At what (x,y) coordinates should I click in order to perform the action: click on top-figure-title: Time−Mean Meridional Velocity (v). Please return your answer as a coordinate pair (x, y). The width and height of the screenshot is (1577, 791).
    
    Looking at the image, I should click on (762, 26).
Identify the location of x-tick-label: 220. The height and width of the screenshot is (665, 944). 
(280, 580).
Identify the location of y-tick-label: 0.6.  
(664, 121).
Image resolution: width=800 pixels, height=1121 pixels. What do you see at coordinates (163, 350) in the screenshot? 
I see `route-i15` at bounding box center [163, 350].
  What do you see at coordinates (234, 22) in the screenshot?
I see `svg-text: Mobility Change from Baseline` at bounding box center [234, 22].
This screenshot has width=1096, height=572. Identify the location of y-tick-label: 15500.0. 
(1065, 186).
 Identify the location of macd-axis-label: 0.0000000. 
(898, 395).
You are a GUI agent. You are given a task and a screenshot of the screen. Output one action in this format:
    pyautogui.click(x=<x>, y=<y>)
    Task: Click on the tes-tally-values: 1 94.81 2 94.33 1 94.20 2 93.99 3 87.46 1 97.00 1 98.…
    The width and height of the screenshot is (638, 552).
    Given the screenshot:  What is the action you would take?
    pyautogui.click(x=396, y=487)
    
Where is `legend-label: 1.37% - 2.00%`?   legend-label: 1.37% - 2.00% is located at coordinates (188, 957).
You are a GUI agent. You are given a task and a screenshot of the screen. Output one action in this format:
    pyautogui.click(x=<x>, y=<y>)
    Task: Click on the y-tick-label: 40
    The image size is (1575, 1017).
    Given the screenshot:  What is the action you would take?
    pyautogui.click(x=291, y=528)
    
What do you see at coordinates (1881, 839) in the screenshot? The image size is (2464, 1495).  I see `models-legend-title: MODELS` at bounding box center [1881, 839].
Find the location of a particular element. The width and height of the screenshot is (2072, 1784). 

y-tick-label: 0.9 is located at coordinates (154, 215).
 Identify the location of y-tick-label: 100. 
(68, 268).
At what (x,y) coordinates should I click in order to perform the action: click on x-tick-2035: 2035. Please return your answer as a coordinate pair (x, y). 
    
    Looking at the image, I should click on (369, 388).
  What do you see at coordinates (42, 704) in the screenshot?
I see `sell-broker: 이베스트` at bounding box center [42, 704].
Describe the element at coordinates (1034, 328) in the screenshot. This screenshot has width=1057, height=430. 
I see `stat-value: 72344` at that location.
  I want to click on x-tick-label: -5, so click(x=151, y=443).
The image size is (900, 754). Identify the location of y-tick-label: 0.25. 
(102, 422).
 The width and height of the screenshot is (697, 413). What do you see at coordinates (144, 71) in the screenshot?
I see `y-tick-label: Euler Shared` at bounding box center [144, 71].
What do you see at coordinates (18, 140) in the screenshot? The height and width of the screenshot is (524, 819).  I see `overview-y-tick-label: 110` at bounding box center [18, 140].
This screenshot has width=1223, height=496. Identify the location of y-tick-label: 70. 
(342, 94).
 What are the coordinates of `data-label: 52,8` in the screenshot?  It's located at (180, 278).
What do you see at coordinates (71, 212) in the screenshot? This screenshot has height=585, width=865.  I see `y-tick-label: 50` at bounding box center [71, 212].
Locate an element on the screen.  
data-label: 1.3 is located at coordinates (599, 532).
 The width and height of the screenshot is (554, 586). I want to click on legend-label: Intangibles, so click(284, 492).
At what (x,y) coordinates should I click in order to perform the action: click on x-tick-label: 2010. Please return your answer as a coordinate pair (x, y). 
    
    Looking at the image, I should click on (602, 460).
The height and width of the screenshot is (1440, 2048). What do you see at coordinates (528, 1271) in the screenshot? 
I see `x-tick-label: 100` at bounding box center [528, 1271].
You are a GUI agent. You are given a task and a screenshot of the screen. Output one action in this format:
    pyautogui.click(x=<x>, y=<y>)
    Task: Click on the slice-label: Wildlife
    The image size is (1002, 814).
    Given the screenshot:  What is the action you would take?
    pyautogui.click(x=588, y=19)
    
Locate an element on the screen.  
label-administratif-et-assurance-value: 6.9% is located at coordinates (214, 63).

- - -

* Directions for this task
Reproduce verbatim the lines of the listing starting at the line that contains "What do you see at coordinates (1881, 839)" and ending at the line that contains "I want to click on x-tick-label: -5, so", with both of those lines included.

* Expected answer
What do you see at coordinates (1881, 839) in the screenshot? The image size is (2464, 1495).  I see `models-legend-title: MODELS` at bounding box center [1881, 839].
Find the location of a particular element. The width and height of the screenshot is (2072, 1784). 

y-tick-label: 0.9 is located at coordinates (154, 215).
 Identify the location of y-tick-label: 100. 
(68, 268).
At what (x,y) coordinates should I click in order to perform the action: click on x-tick-2035: 2035. Please return your answer as a coordinate pair (x, y). 
    
    Looking at the image, I should click on (369, 388).
  What do you see at coordinates (42, 704) in the screenshot?
I see `sell-broker: 이베스트` at bounding box center [42, 704].
Describe the element at coordinates (1034, 328) in the screenshot. This screenshot has width=1057, height=430. 
I see `stat-value: 72344` at that location.
  I want to click on x-tick-label: -5, so click(x=151, y=443).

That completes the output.